▶ [About this exercise]:
Beginning at the line that contains "You are a computer-use", output each line exactly through the end of the records, and drop any pictures.

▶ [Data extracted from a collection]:
|---|
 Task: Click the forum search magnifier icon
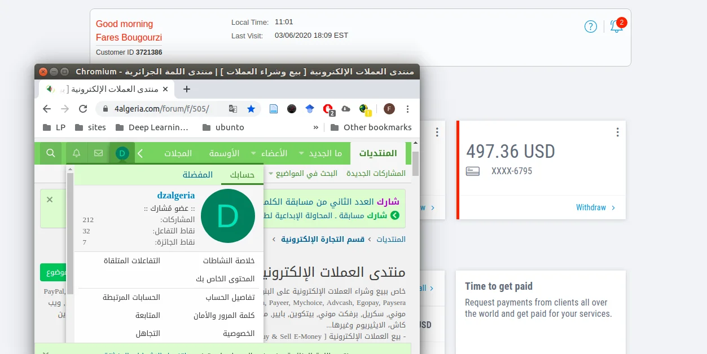51,153
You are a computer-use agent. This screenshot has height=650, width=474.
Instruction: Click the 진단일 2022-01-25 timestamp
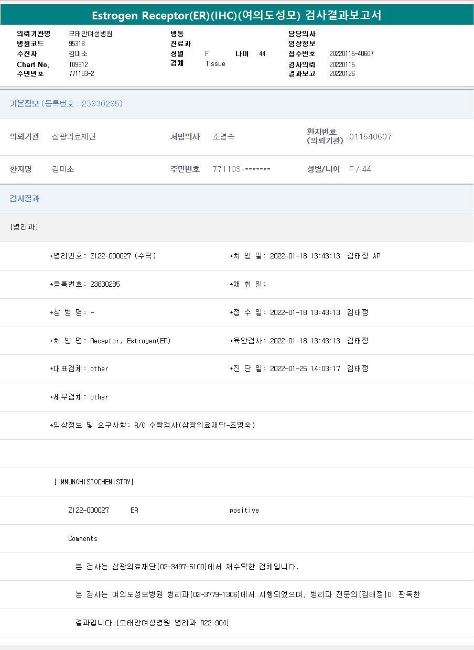coord(305,369)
|---|
▶ [Solved exercise]:
You are a computer-use agent. This screenshot has height=650, width=474.
Instruction: Click the 진단일 2022-01-25 timestamp
coord(305,369)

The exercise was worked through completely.